We’ve applied this model in real-world simulations, including internal policy change scenarios. In one case, we tested how employees would respond to a shift in communication language at the workplace. The OpenAI predicted high acceptance. Our fine-tuned model, by contrast, detected anticipated resistance, particularly among mid-level staff, due to not being able to adapt and learn a new language quickly.
This is the power of designing with bias. When bias is visible and intentional, it enables realism. And realism is what makes simulations credible, actionable, and responsible.
The Philosophy: Building the Human Layer of AI
At Decisions Lab, we think of our work as building the human layer of AI. While much of the industry focuses on scale, speed, or raw generalization, we focus on how technology reflects the people it is intended to model. This is especially critical when AI systems are used to simulate behavior, test policy, or inform decisions that affect real lives.

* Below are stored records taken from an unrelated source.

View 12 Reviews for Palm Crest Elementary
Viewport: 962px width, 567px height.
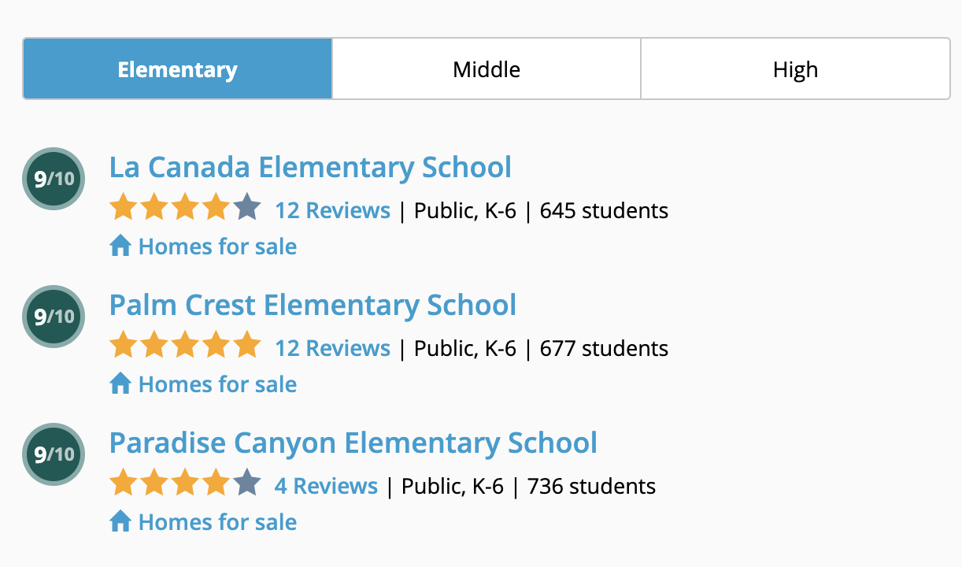332,348
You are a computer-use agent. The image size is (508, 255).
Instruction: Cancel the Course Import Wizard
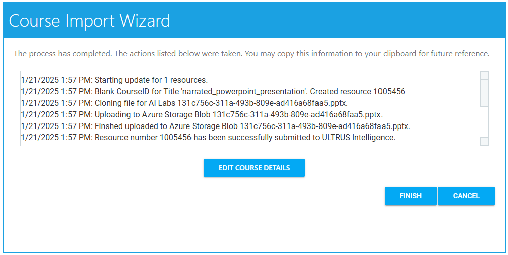466,196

Our view is straightforward: bias in AI should not be treated as an error — it should be treated as a design choice. Every model carries bias. The difference lies in whether that bias is unexamined or explicitly constructed to match the context it serves.
We ground our models in real-world data and disclose our assumptions, and we use tools like CultureKit and CD Eval to continuously measure the alignment of our systems with local realities. This philosophy informs every model we train, every simulation we run, and every decision we help evaluate.

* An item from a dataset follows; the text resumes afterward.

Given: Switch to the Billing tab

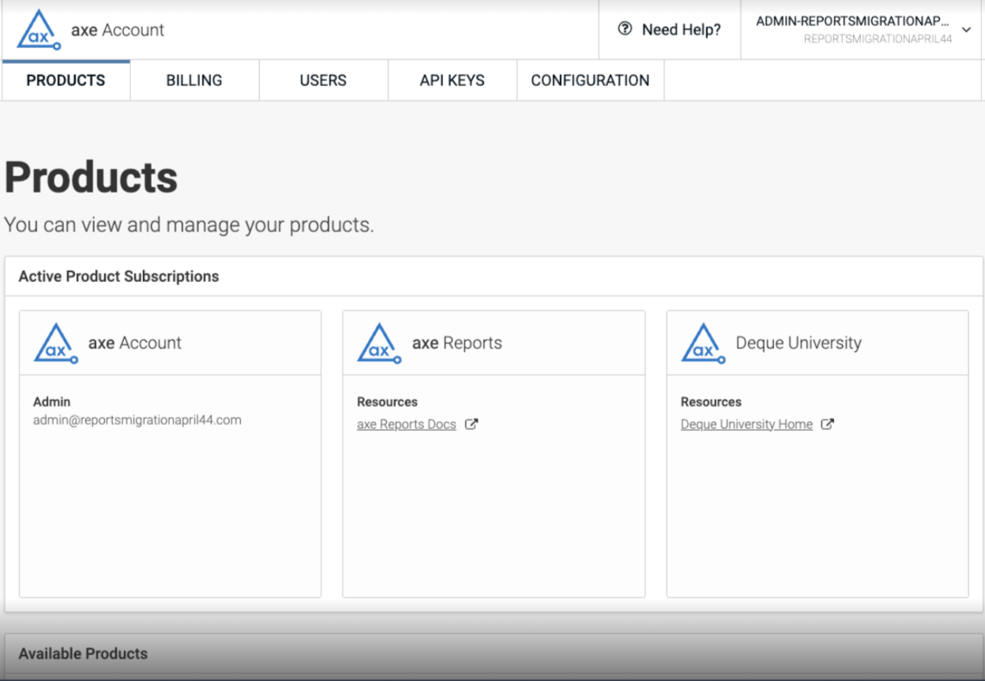Looking at the screenshot, I should pyautogui.click(x=194, y=81).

This is not an argument for reinforcing stereotypes or building systems that exclude. Designing with bias means surfacing and aligning implicit assumptions with the lived experience of those we seek to model, not codifying them uncritically.

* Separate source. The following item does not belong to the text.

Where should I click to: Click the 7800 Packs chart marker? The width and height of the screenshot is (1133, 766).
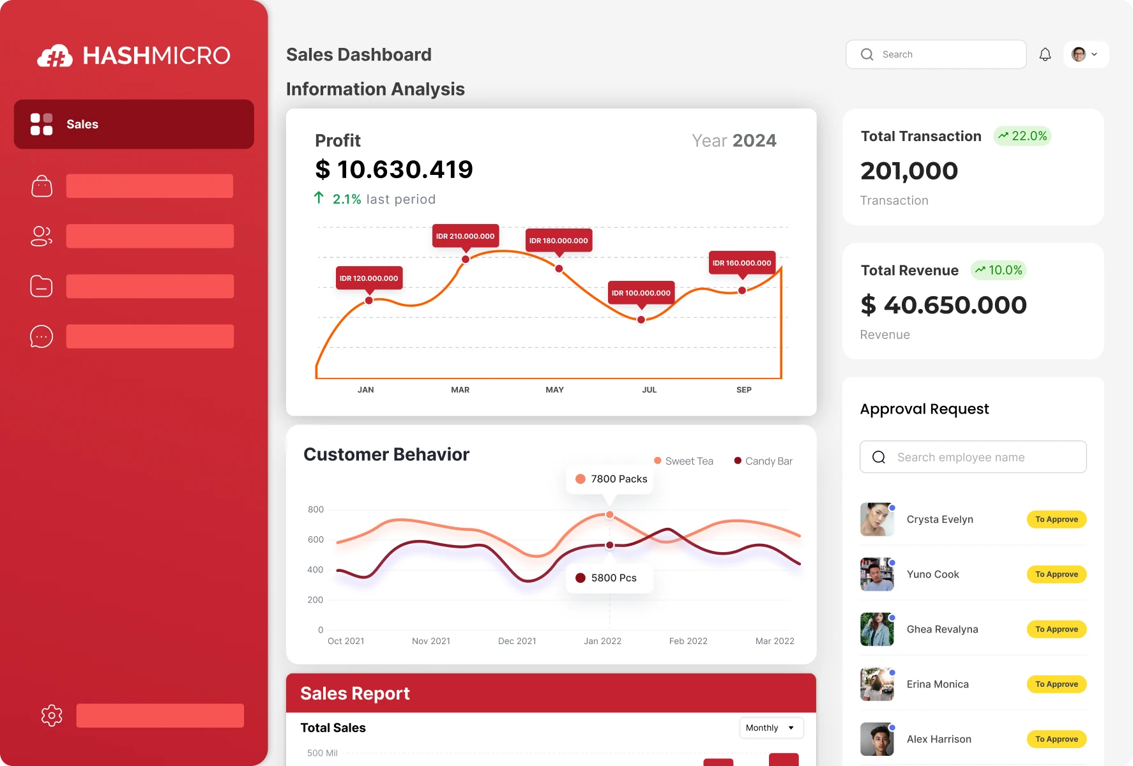[610, 514]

By centering human behavior, we aim not only to improve prediction accuracy but also to make AI more accountable and transparent. In practice, this means developing tools that don’t just perform well on benchmarks, but that understand people, their context, their culture, and their complexity.
The Future: AI Simulations
AI is no longer just a tool for automation. It is becoming a tool for understanding — particularly when applied to human systems like organizations, cities, or communities. At Decisions Lab, we believe AI powered simulations based on digital twins are essential for making informed, responsible decisions in complex social environments.
By creating digital twins of real-world stakeholders, we allow policymakers, leaders, and organizations to explore how people might react to change before those changes happen. These simulations do not produce perfect predictions. But they offer something equally valuable: plausible behavioral foresight, rooted in local culture and human psychology.
As we look ahead, we believe this capability will play a growing role in how society manages complexity. From internal policy shifts to public health messaging to retention marketing, AI simulations can help identify blind spots, test assumptions, and reduce unintended consequences.
This approach raises important questions. Whose values should an AI reflect in a multicultural society? What happens when fairness looks different across contexts? These are questions we cannot avoid — and simulations are one of the few tools we have to explore them before they become real-world failures.
For this to work, the AI we build must reflect the specific people it is meant to represent. That means moving beyond abstract ideals of neutrality, and toward a more honest, intentional practice: designing AI systems that carry bias — but the right bias, for the right reason, in the right place.